The obligation for EU based entities to report data on SVHC containing products to the SCIP database (short for Substances of Concern in articles as such, or in complex objects (products)) has been laid down in Article 9 of the 2018 revision of the EU Waste Framework Directive. As a directive, it will have to be transposed into national law by each EU member state, often allowing for some country specific adaptations.
In the case of the German transposition of the Waste Framework Directive’s SCIP obligation, several trade organizations and duty holders have argued, that the German legal act would not require the submission of data to the SCIP database set up by ECHA.
To clarify matters after half a year of SCIP reporting a “kleine Anfrage” to German Government answered these matters.
It is stated clearly that the German law can only be interpreted in conformity with EU law in such a way that the information must be supplied directly to the SCIP database.
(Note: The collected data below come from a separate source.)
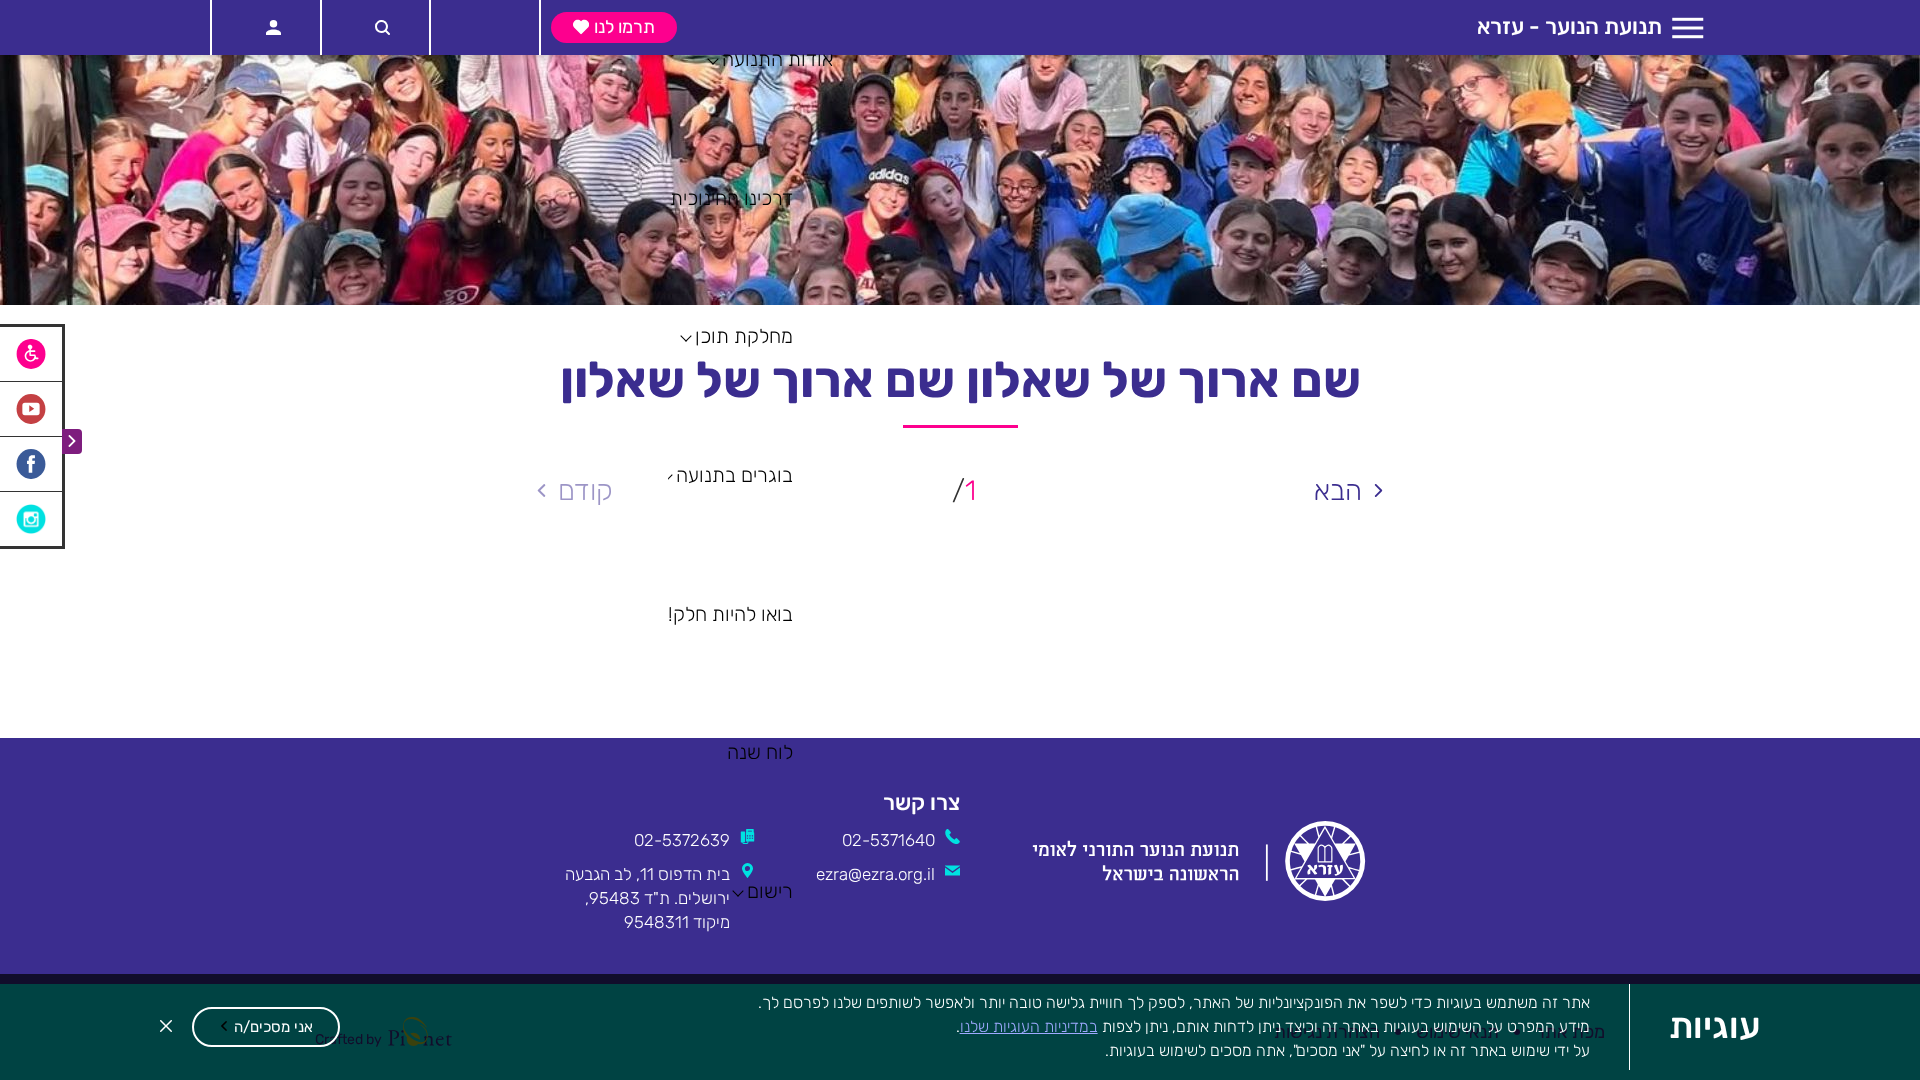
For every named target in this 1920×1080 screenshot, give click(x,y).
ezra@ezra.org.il (875, 874)
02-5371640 (888, 840)
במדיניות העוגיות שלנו (1029, 1026)
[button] (266, 1027)
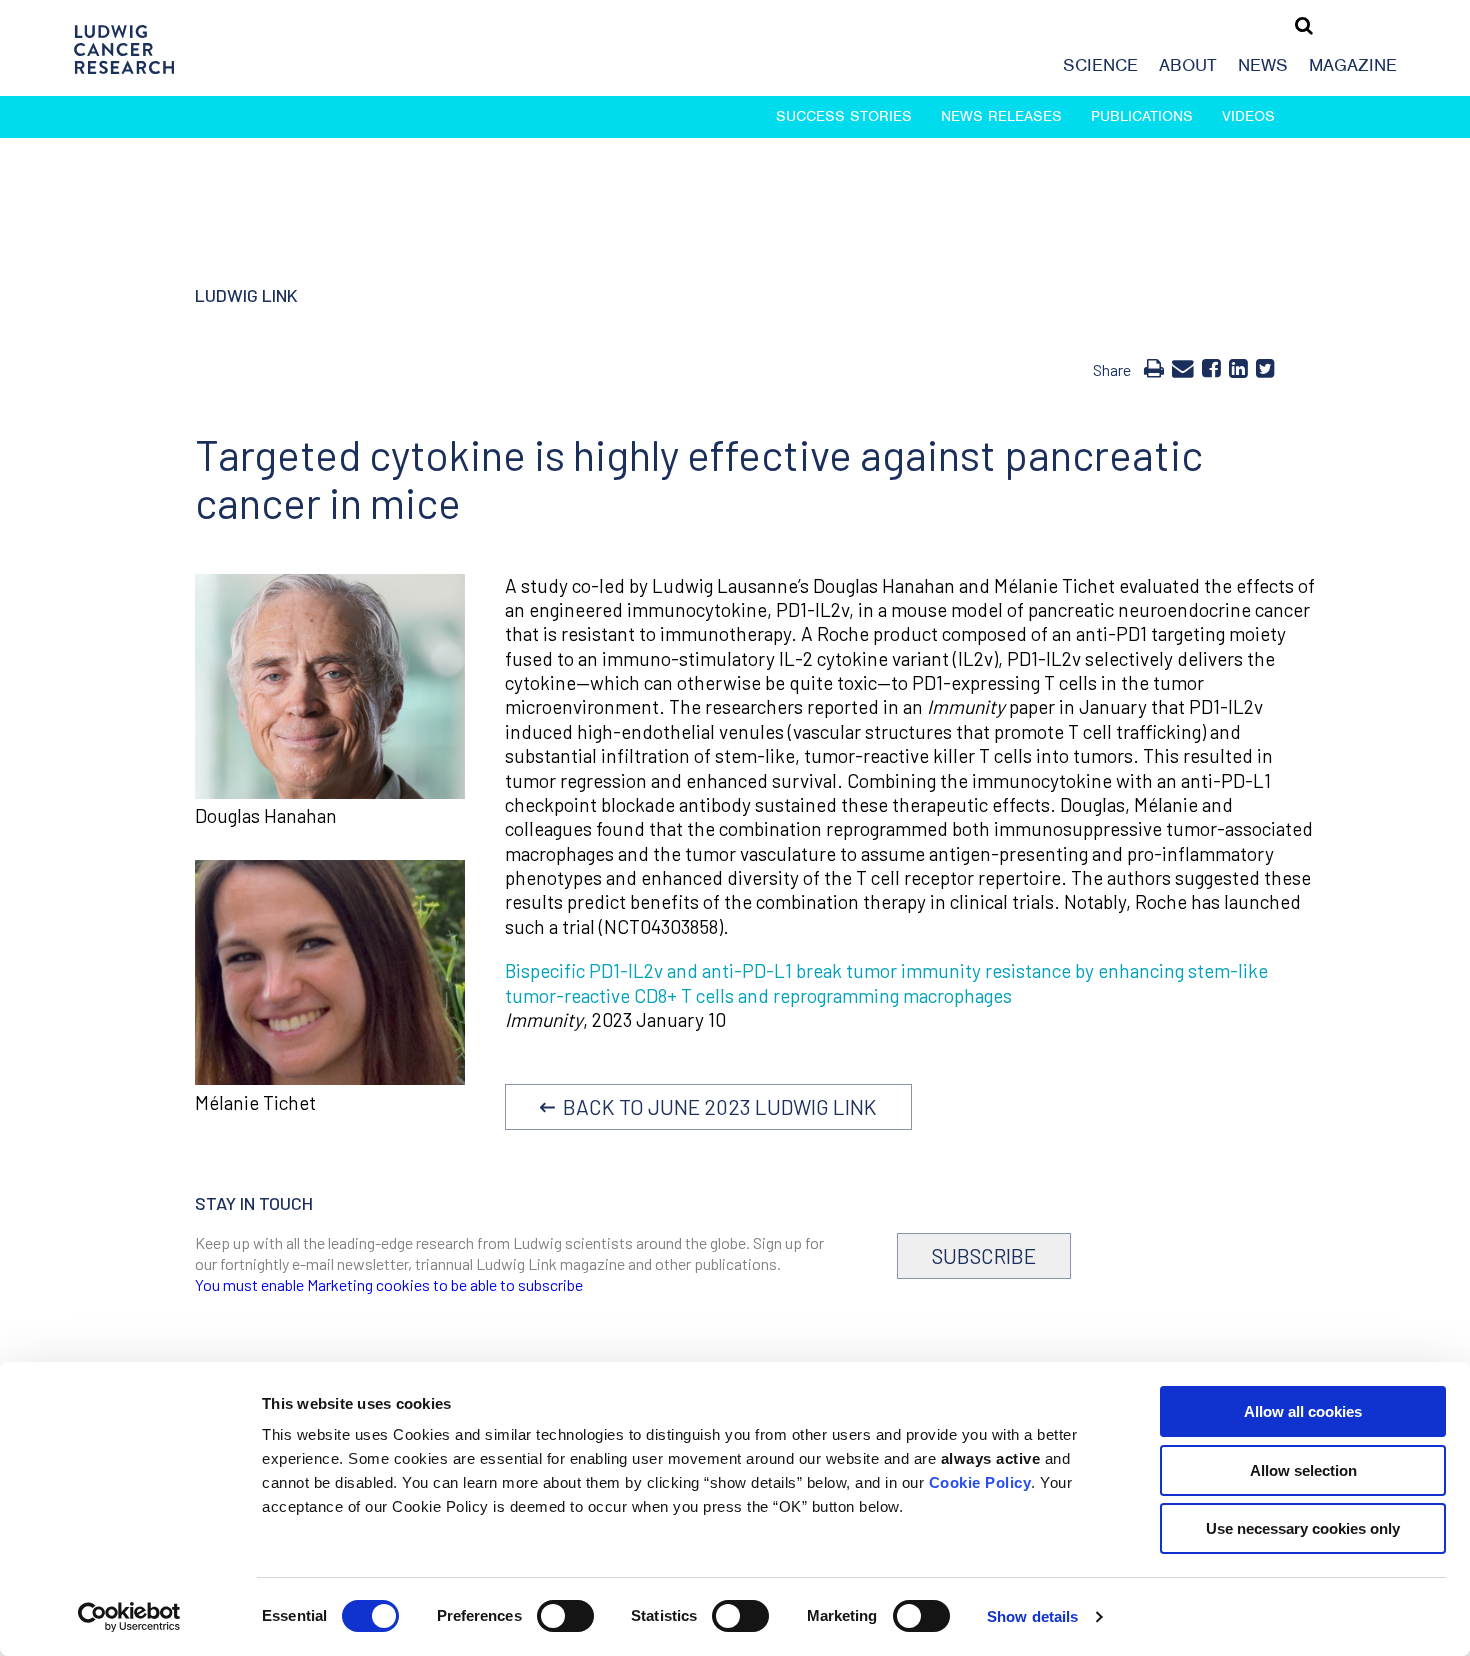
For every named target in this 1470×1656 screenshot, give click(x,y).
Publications (1142, 116)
This is based on the principle of “effet utile” i.e., the interpretation of EU law that is oriented on the achievement of the objectives of the legal act.
In addition, ECHA has stated repeatedly that they will not consider any data submitted outside of the database submission options.
In addition, when asked about goodwill in enforcement, the Federal Government states that there is the option for enforcement authorities to respond appropriately in individual cases where companies were faced with difficulties in data collection or submission through no fault of their own.